• [REQUIRED WORK]:
**a.** In the passage about Paul Isenberg, copy the part starting at "Three years later, in" and ending at "other Kaua‘i plantations.", and replace "laborers" with "field hands".
**b.** Answer these about the passage on Paul Isenberg:
(i) What salary did Isenberg earn when he began work at Lihu‘e Plantation?
(ii) In what year did he replace Prevost as manager?
(iii) Who did he propose should head a restored monarchy?

• [DOCUMENT]:
German-born Paul Isenberg (1837-1903) began work at Lihu‘e Plantation in 1858 at a salary of a dollar a day, and by 1862 he’d learned enough about sugarcane cultivation to be put in charge of all outdoor work at the plantation under Manager Victor Prevost.
Three years later, in 1865, through painstaking frugality, he’d saved sufficient cash to purchase most of Prevost’s shares in Lihu‘e Plantation and to replace Prevost as manager.
As manager, Isenberg interested a number of German families to immigrate to Kaua‘i, and was also instrumental in contracting laborers from Japan, Puerto Rico and Portugal to work at Lihu‘e Plantation.
Isenberg, like Grove Farm owner George Wilcox, promoted good labor relations with his workers at a time when laborers were treated harshly at other Kaua‘i plantations.
When revolutionaries overthrew the Hawaiian monarchy in 1893, he expressed regret that Queen Lili‘uokalani had been removed from her throne, and proposed a return to the monarchy with Princess Ka‘iulani at its head.

Element and text position data
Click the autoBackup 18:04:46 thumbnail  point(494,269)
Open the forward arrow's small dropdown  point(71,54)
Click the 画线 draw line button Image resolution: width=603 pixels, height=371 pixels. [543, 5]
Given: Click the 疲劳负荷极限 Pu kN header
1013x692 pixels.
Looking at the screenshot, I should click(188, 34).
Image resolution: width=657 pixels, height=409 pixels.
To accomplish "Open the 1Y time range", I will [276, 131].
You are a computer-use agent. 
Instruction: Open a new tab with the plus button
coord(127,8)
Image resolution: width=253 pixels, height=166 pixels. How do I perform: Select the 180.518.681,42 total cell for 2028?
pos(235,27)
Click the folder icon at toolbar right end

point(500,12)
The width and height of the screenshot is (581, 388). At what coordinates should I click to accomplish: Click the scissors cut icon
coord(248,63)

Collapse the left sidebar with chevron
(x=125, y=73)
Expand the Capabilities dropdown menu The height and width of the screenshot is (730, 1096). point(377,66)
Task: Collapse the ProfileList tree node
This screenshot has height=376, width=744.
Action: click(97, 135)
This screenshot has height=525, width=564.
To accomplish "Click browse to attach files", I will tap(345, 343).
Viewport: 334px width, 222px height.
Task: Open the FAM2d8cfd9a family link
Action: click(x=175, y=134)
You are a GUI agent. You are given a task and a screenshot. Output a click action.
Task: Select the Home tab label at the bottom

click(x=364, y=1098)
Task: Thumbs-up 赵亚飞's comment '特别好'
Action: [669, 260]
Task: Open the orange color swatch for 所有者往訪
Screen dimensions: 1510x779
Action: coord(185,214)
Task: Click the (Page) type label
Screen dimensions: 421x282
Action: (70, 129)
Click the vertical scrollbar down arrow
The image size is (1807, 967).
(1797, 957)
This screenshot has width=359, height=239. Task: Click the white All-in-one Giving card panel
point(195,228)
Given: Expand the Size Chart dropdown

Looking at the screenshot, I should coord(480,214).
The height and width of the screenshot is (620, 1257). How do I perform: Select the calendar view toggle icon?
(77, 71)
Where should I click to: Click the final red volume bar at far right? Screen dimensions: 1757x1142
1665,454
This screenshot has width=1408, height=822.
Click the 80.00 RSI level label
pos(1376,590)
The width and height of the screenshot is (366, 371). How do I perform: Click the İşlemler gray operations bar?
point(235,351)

• [WRITTEN ANSWERS]:
**a.**
Three years later, in 1865, through painstaking frugality, he’d saved sufficient cash to purchase most of Prevost’s shares in Lihu‘e Plantation and to replace Prevost as manager.
As manager, Isenberg interested a number of German families to immigrate to Kaua‘i, and was also instrumental in contracting field hands from Japan, Puerto Rico and Portugal to work at Lihu‘e Plantation.
Isenberg, like Grove Farm owner George Wilcox, promoted good labor relations with his workers at a time when field hands were treated harshly at other Kaua‘i plantations.

**b.**
(i) A dollar a day.
(ii) 1865.
(iii) Princess Ka‘iulani.